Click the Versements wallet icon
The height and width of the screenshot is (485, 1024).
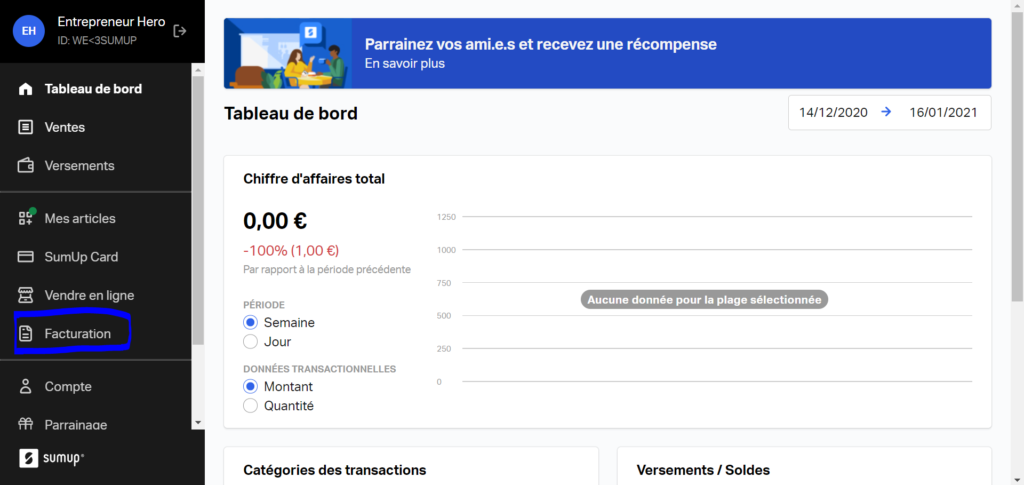coord(26,165)
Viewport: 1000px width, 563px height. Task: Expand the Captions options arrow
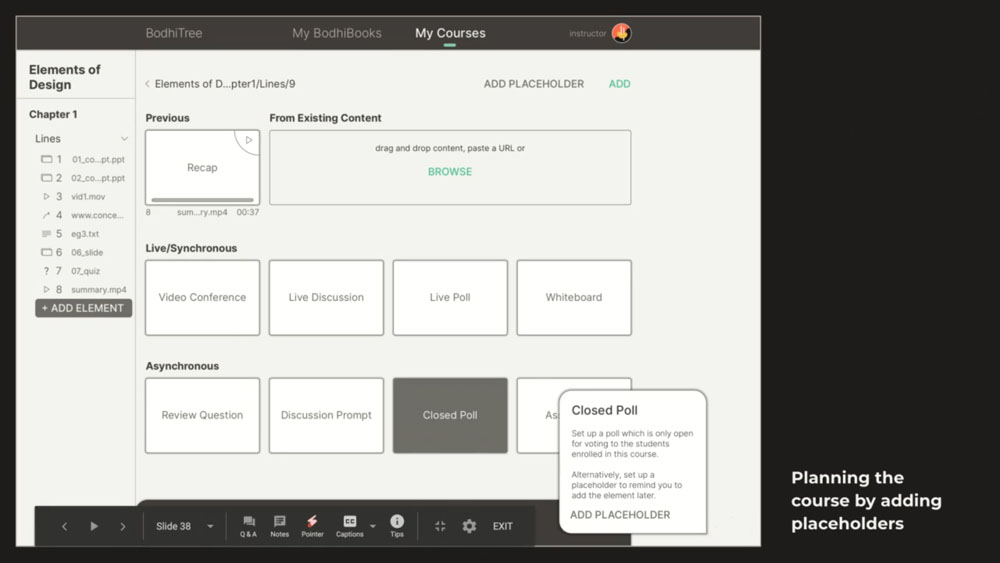click(373, 527)
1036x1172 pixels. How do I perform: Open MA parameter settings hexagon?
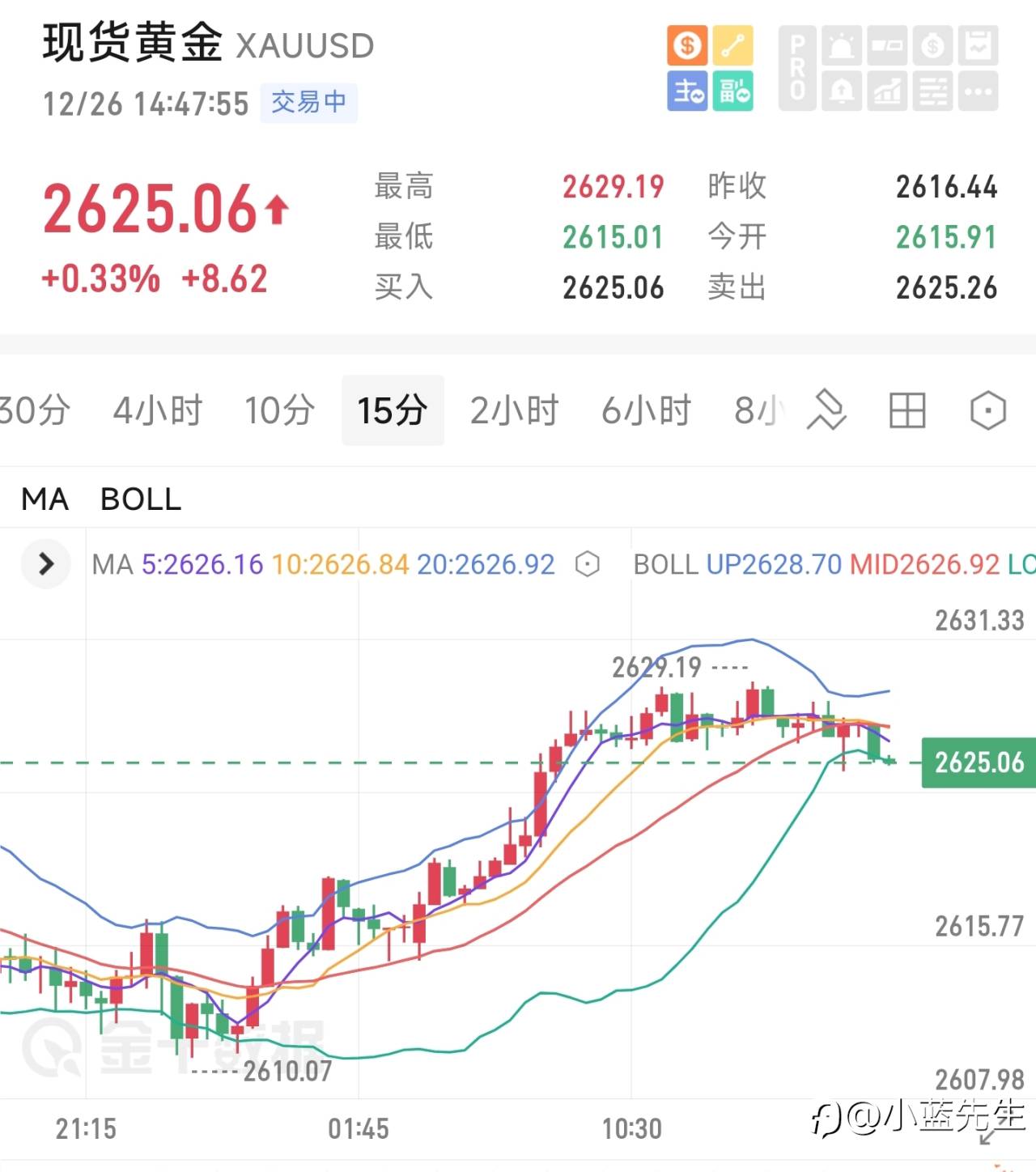(x=588, y=564)
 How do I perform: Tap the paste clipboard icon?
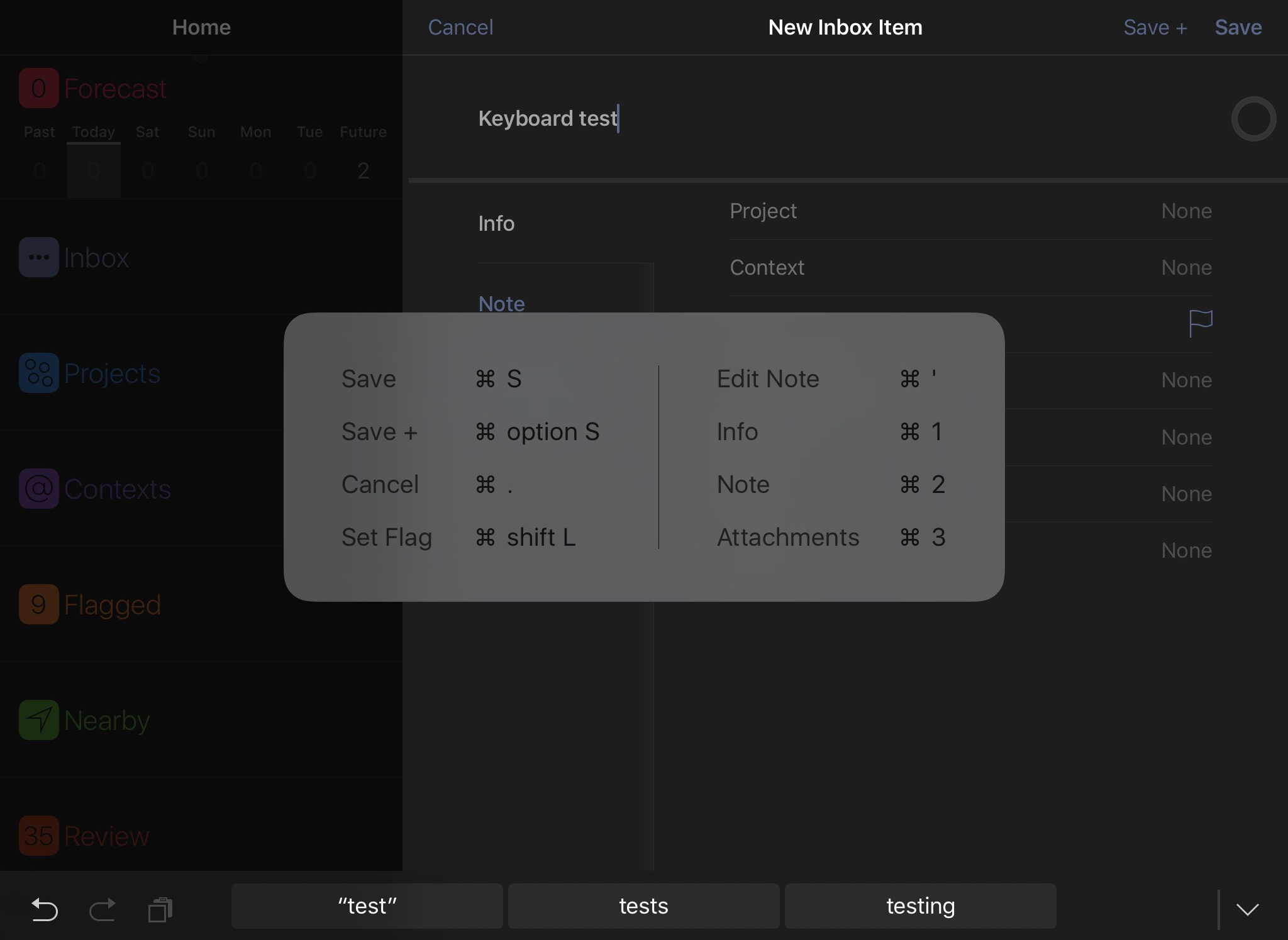(160, 909)
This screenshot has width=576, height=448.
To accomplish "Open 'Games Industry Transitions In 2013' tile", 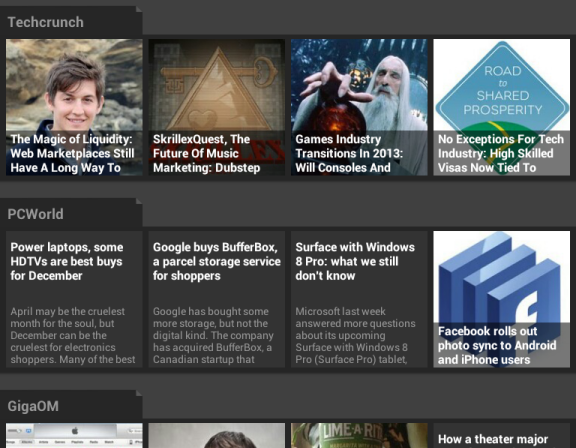I will click(x=359, y=107).
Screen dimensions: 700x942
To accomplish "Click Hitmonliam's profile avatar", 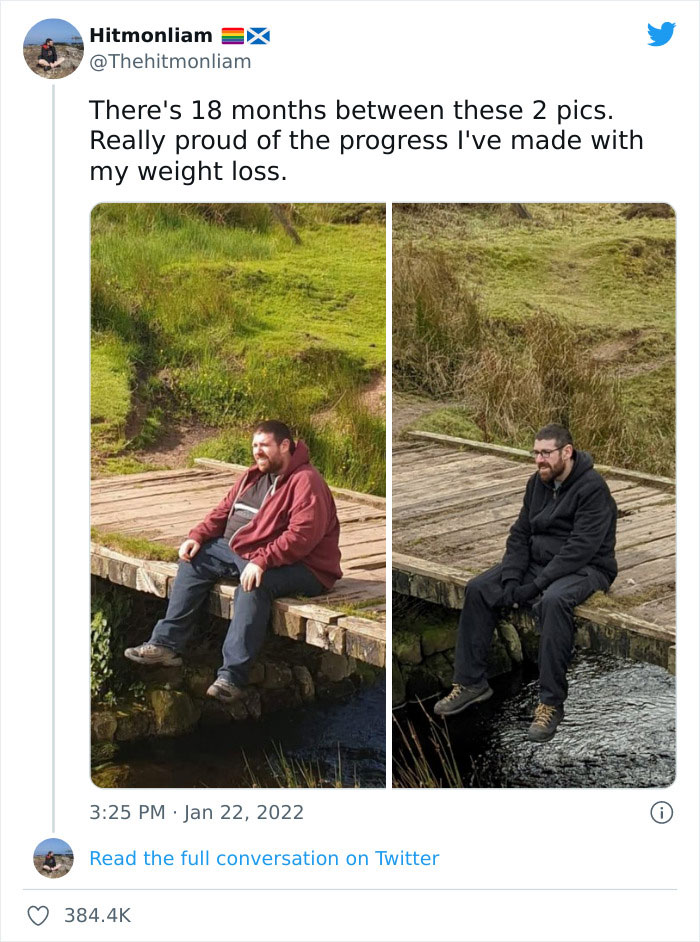I will [x=54, y=47].
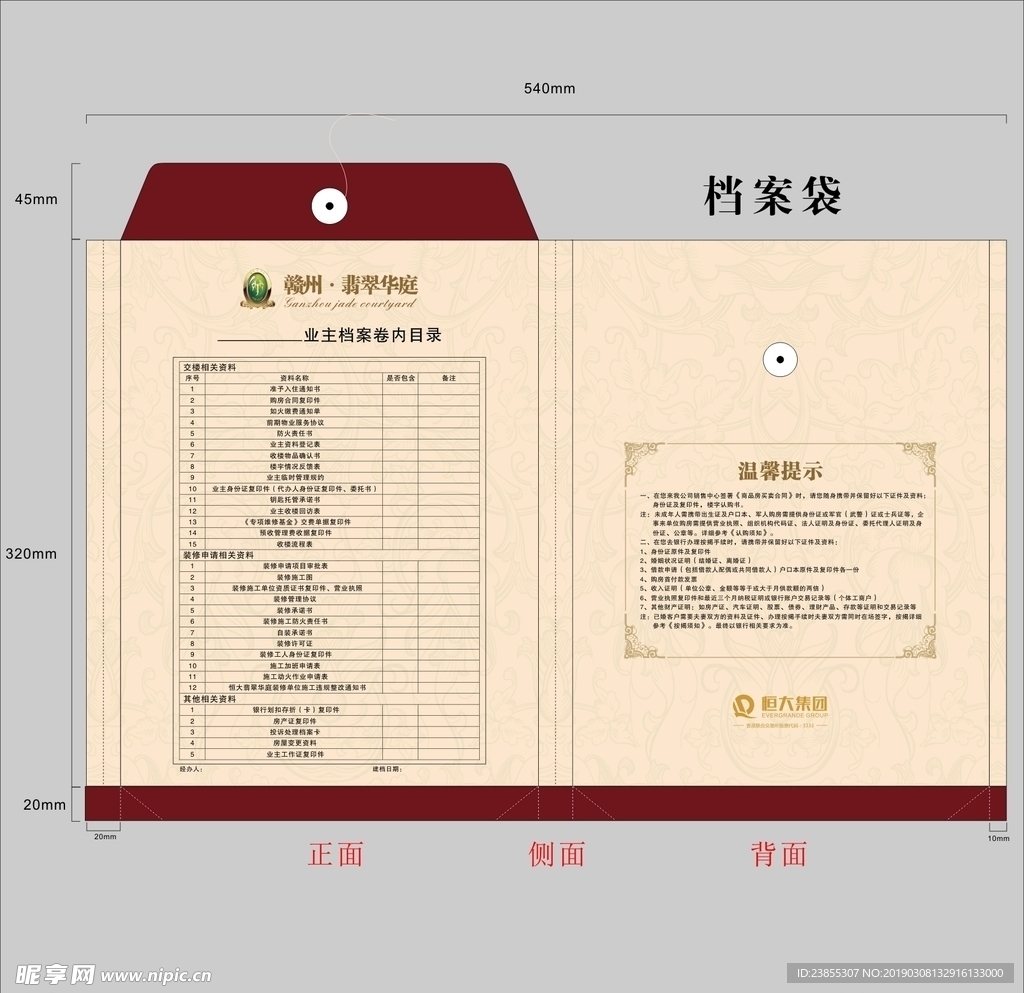Click the 是否包含 cell for 购房合同复印件
This screenshot has height=993, width=1024.
pyautogui.click(x=400, y=400)
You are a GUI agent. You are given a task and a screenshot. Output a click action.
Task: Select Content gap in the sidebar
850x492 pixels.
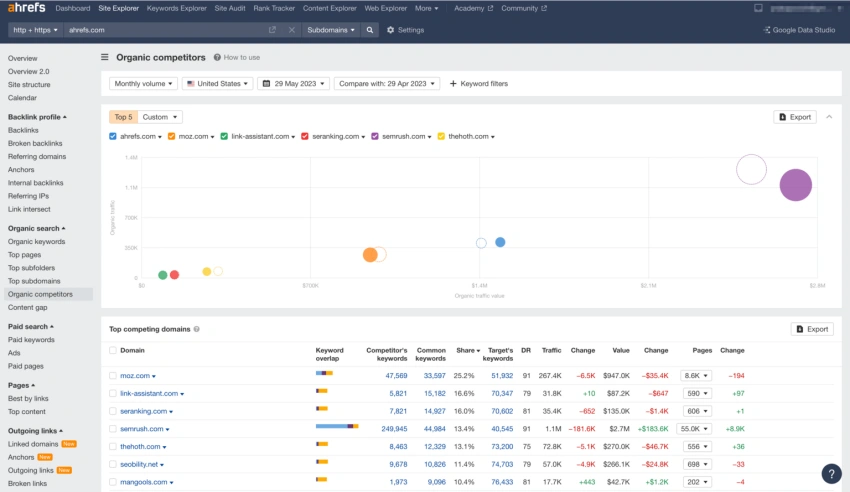tap(28, 307)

# [Your instructions]
Find the line that has "You are a GUI" in the listing, then retype it and each later line up to the last, exactly. Leave pictures out.

# [Reply to the exercise]
You are a GUI agent. You are given a task and a screenshot. Output a click action.
Task: Select Content gap in the sidebar
850x492 pixels.
tap(28, 307)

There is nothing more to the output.